Z80 Z180 Z280 Z8 S8 8031 8051 H8/300 H8/500 90S1200 32F417
 

Offline wek

  • Contributor
  • Posts: 9
  • Country: sk
Quote
Can these be read in debugging / single stepping?

Yes, in the same way as you do with all other peripherals' registers. Just don't forget that using the debugger may be intrusive.

Or use your favourite method of choice - output to SWO, print to UART, whatever works for you.

JW
 

Offline peter-h

  • Frequent Contributor
  • **
  • Posts: 741
  • Country: gb
  • Doing electronics since the 1960s...
OK I have some data here:

EXTI is all zeroes



Here is RCC, with DIV4 on PCLK2



and here is RCC with DIV16



APB2ENR is



It gets better. This is 0-26MHz span and you can see no subharmonics



I also checked the 25MHz with a delay timebase scope, magnification about 1000:1, and triggering from the input (not from the delayed segment) and there is no jitter. So all this stuff about jitter is definitely nonsense, in this case. Also looking at the frequency division config (posted earlier) one can see it goes direct.
« Last Edit: May 21, 2021, 06:33:11 pm by peter-h »
Z80 Z180 Z280 Z8 S8 8031 8051 H8/300 H8/500 90S1200 32F417
 

Offline ajb

  • Super Contributor
  • ***
  • Posts: 2062
  • Country: us
How this hangs together, I don't know. It either hooks up the 1kHz tick (and there are two of those, one from SysTick and one from TIM6, and if you ask why there are two 1Khz ticks, yes it seems dumb, but search for FreeRTOS interrupt priority issues with Systick; it seems a well known issue and this is the approach they recommend) or there is some timer associated with the ETH hardware (like ETH has its own DMA controller). Or it is using one of the 32F4 timers in which case we may have found something, but why isn't that all over google? :)

The ethernet block has its own timer but it's only used for timestamping and is clocked from HCLK, so the various IP stack intervals must be controlled from another time base.  The struct you shared earlier showing the reference to etharp_tmr is just the list of handlers that LWIP provides, it doesn't tell you where those handlers are actually invoked.  Easiest way to find that within all of the layers of Cube may be to throw a break point in etharp_tmr or one of the other LWIP _tmr functions and then skim up the call stack until you get out of LWIP and into Cube.  Then start looking for a reference to one of the other timers and see what's being used and if it's getting configured right.  Honestly throwing breakpoints into a few strategic places and running with the two different clock div settings could tell you a lot very quickly--seeing what is and isn't getting hit in either case will give you some hints about what the underlying problem is, and seeing what shows up above the breakpoint in the call stack can quickly clarify how the application is structured, since it's basically a cross section of the layers of abstraction provided by Cube/LWIP. 

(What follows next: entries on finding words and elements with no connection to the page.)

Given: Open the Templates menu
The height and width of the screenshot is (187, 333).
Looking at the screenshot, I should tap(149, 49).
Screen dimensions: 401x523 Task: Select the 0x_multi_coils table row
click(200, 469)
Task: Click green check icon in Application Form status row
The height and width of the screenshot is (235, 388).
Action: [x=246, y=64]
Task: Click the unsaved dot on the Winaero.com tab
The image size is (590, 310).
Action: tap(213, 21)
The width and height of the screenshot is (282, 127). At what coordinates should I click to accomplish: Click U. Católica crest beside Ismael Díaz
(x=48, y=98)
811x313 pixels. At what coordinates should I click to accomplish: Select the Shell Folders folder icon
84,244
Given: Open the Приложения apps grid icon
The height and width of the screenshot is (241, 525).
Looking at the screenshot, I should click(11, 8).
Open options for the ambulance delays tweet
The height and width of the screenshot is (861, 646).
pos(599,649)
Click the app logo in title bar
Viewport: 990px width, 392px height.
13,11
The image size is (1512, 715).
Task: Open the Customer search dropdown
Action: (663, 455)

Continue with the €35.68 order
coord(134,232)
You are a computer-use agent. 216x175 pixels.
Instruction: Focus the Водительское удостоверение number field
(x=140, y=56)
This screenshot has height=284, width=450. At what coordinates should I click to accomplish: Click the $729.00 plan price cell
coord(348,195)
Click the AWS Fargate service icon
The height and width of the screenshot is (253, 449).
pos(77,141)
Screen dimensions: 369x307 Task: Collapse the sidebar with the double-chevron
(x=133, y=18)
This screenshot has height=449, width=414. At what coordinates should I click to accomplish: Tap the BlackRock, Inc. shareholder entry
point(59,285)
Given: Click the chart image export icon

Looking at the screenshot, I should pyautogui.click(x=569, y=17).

There are also some debug macros defined in LWIP with flags to enable/disable them on a per-protocol basis, these are usually given in lwipopts.h (which needs to be provided by the application to configure LWIP), not sure where Cube puts that file, but look for symbols like TCPIP_DEBUG, NETIF_DEBUG and see where they're defined.  You may need to provide a definition for the LWIP_PLATFORM_DIAG macro if Cube doesn't provide something suitable, as that's what LWIP uses to invoke platform-specific diagnostic output.
« Last Edit: May 21, 2021, 04:43:22 pm by ajb »
 

Offline peter-h

  • Frequent Contributor
  • **
  • Posts: 741
  • Country: gb
  • Doing electronics since the 1960s...
Thank you.

We do have a problem with making DHCP work on different systems, and the main suspect is timeouts being too tight. One can make it work, or not, by commenting out some RTOS tasks, although currently I have it running DHCP fine on one system, with all tasks enabled, by having made them better behaved (putting osDelay(1) in various places where it doesn't matter, to yield to the RTOS).

So it is possible that this whole DIV16 business is another aspect of the same thing. Interesting however that somebody else found the same thing, as posted at the start.
Z80 Z180 Z280 Z8 S8 8031 8051 H8/300 H8/500 90S1200 32F417
 

Offline Silenos

  • Contributor
  • Posts: 35
  • Country: pl
  • Fumbling in ignorance
You could actually post where the screenshots differed (CFGR register), it took me way to much time to spot it...
You know, you spend days on writing over forums about seemingly random, "suspect" issues around clocking and didn't even bother to read RM section about rcc?
IIRC on F4 the clock sources, PLL, routing and divs options should be in CR, CFGR, PLLCFGR registers (didn't check it now); have their values compared with the numbers you should calculate from RM and see if they meet your desires. The xxxENR registers are for "enabling"/"connecting" the clock to the cores hooked to given bus.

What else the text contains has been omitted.